- [READING PASSAGE]:
========
Stop me if you’ve heard this before: Books are simultaneously considered too dangerous to read and the industry is in a perpetual freefall because no one reads anymore.  A tiny subsection of the adolescent population is viewed with suspicion (at the least) or as criminal (in the extreme).  In the background of these events, people are struggling to reconcile their adoration for a popular series of children’s books with an author whose views are distressing.

Welcome to the ‘80s my friends.

Wait, which time period did you think I was talking about?

The decade of decadence was one of extremes.  I wrote about the fun and irreverence found in the ‘80s music scene, now let’s explore the whiplash effect of decadence, a hyperinflation of dangers faced by society. 

Panic, Panic Everywhere

I split the 1980s between grade school and high school.  Being both a news junkie at a young age, which meant reading the paper every day, even as a child and a pop culture addict, see again – child of the ‘80s; my very existence was the nexus of this insanity.

Canada was responsible for exporting more than just Michael J. Fox and Bryan Adams in the decade’s early years.  We were the source of a wild and dangerous conspiracy theory, disguised in a pseudoscience wrapper, that consumed the United States and even informed changes to congressional budgets.

As a Canadian, it is my sworn duty to profusely apologize for all of this.  Sorry!

Lawrence Pazder & Michelle Smith, whose book Michelle Remembers, was the basis of the Satanic Panic hoax.
========
- [DATASET EXTRACT]:
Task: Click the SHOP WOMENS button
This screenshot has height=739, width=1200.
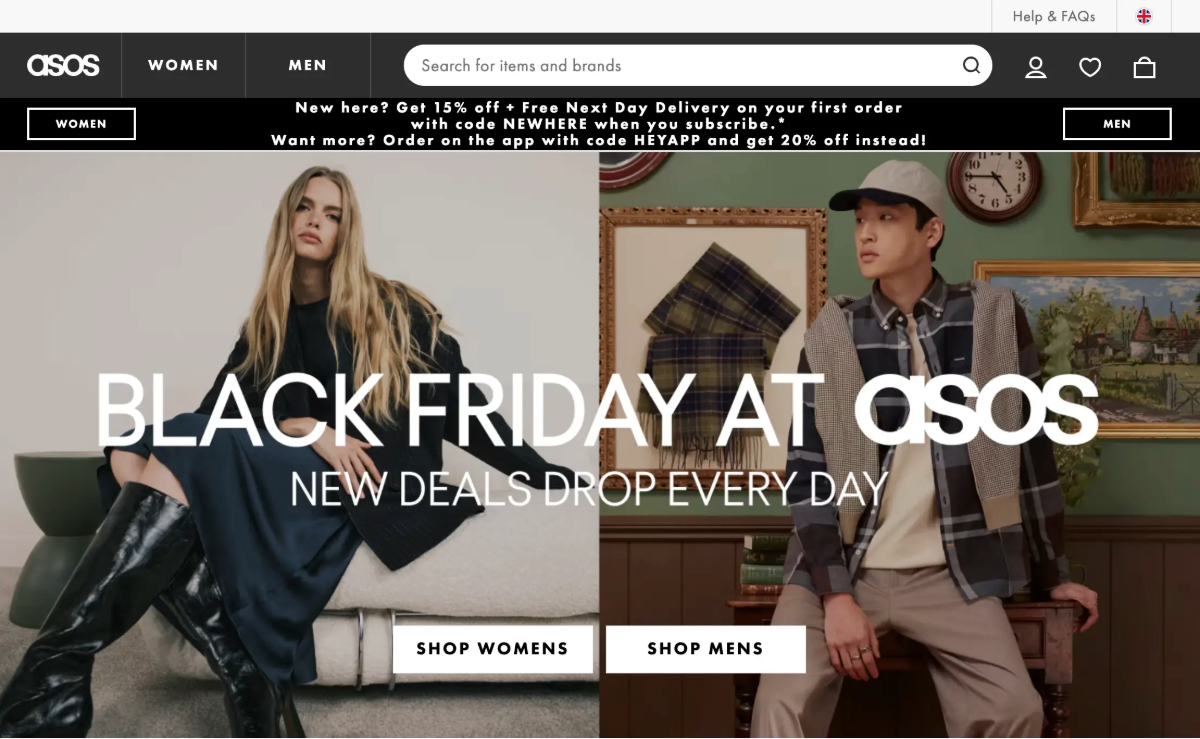Action: 492,649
========
- [PROBLEMS AND TASKS]:
(A) In the essay on the 1980s, what book was the basis of the Satanic Panic hoax?
(B) Please say whether each statement agrees with the essay on the 1980s, giving yes or no and quoting the deciding words: (i) The writer spent the 1980s in grade school and high school. (ii) The writer is American. (iii) The writer began reading the newspaper only as an adult.

- [ANSWERS]:
(A) Michelle Remembers, by Lawrence Pazder and Michelle Smith.

(B)
(i) Yes: "I split the 1980s between grade school and high school."
(ii) No: "As a Canadian, it is my sworn duty to profusely apologize for all of this."
(iii) No: "reading the paper every day, even as a child"